** Material for this task follows **

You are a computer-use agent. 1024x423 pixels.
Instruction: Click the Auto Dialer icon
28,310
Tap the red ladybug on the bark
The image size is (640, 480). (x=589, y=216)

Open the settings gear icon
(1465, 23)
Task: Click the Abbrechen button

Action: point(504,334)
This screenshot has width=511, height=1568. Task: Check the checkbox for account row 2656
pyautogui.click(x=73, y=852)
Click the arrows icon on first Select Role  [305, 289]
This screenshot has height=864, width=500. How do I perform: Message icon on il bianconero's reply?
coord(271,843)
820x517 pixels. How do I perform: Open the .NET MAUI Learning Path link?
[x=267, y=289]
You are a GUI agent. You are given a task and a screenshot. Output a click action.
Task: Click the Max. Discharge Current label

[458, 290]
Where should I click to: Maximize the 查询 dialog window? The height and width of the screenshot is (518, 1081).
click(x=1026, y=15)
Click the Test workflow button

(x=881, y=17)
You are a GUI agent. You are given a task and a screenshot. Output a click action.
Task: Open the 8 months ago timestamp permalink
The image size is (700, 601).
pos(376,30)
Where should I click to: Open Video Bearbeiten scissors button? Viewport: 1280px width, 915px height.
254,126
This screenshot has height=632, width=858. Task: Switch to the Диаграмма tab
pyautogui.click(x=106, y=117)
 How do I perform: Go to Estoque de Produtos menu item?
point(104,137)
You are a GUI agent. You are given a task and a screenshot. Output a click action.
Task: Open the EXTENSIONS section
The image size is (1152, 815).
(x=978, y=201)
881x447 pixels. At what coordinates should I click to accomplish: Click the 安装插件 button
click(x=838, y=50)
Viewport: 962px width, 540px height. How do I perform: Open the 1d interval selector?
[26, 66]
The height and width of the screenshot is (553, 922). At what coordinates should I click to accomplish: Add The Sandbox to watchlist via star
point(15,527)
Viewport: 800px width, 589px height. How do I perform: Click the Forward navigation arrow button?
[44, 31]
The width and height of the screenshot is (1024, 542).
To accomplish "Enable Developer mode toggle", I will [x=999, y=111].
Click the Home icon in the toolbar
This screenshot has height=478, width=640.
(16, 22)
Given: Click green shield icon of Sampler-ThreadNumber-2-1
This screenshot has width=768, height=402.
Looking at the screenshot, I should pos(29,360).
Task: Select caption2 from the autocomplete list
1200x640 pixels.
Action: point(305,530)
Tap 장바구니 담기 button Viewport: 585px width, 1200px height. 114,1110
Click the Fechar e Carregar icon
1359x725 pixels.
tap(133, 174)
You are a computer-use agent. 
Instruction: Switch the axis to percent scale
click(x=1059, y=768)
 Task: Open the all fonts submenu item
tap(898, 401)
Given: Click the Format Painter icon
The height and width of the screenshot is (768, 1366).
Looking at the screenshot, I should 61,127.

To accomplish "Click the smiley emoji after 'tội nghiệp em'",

** End of Material for this task **

▸ Exercise instructions:
From the line containing "Click the Fechar e Carregar icon" to the last line above, repeat every line exactly and nothing else.

▸ Answer box:
Click the Fechar e Carregar icon
1359x725 pixels.
tap(133, 174)
You are a computer-use agent. 
Instruction: Switch the axis to percent scale
click(x=1059, y=768)
 Task: Open the all fonts submenu item
tap(898, 401)
Given: Click the Format Painter icon
The height and width of the screenshot is (768, 1366).
Looking at the screenshot, I should 61,127.

To accomplish "Click the smiley emoji after 'tội nghiệp em'",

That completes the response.